* [Activity]
Wherever the word "accomplish" occurs in the listing, copy the whole line.

-- Supplied data follows --

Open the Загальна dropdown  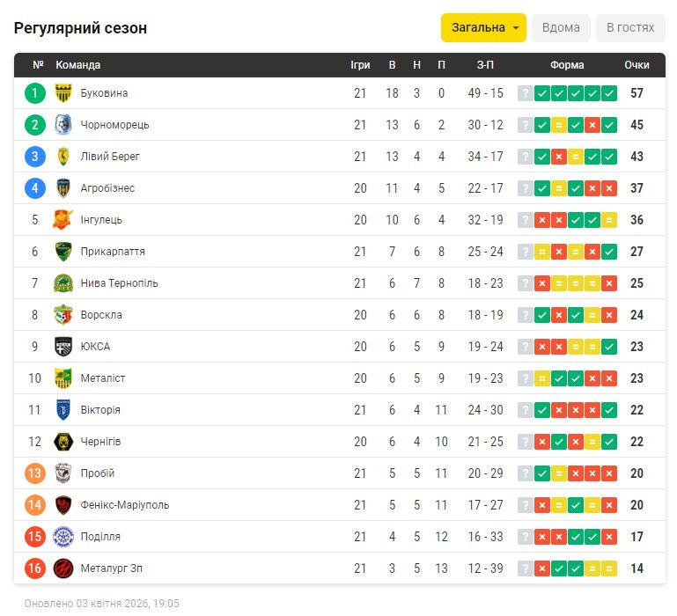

-- Supplied data concluded --
-- Supplied data follows --

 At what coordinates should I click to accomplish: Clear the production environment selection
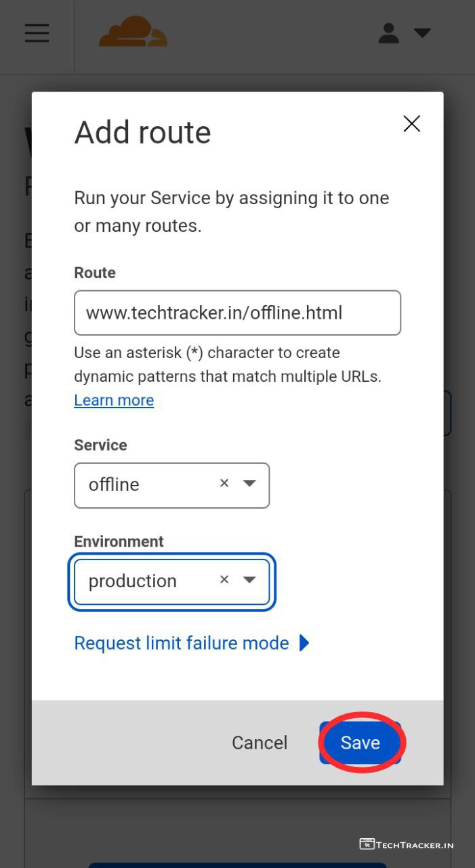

-- Supplied data concluded --
-- Supplied data follows --

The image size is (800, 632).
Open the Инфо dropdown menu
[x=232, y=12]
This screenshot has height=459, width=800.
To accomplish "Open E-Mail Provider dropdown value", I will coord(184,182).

-- Supplied data concluded --

* [Exercise solution]
 At what coordinates should I click to accomplish: Clear the production environment selection
To accomplish "Open E-Mail Provider dropdown value", I will coord(184,182).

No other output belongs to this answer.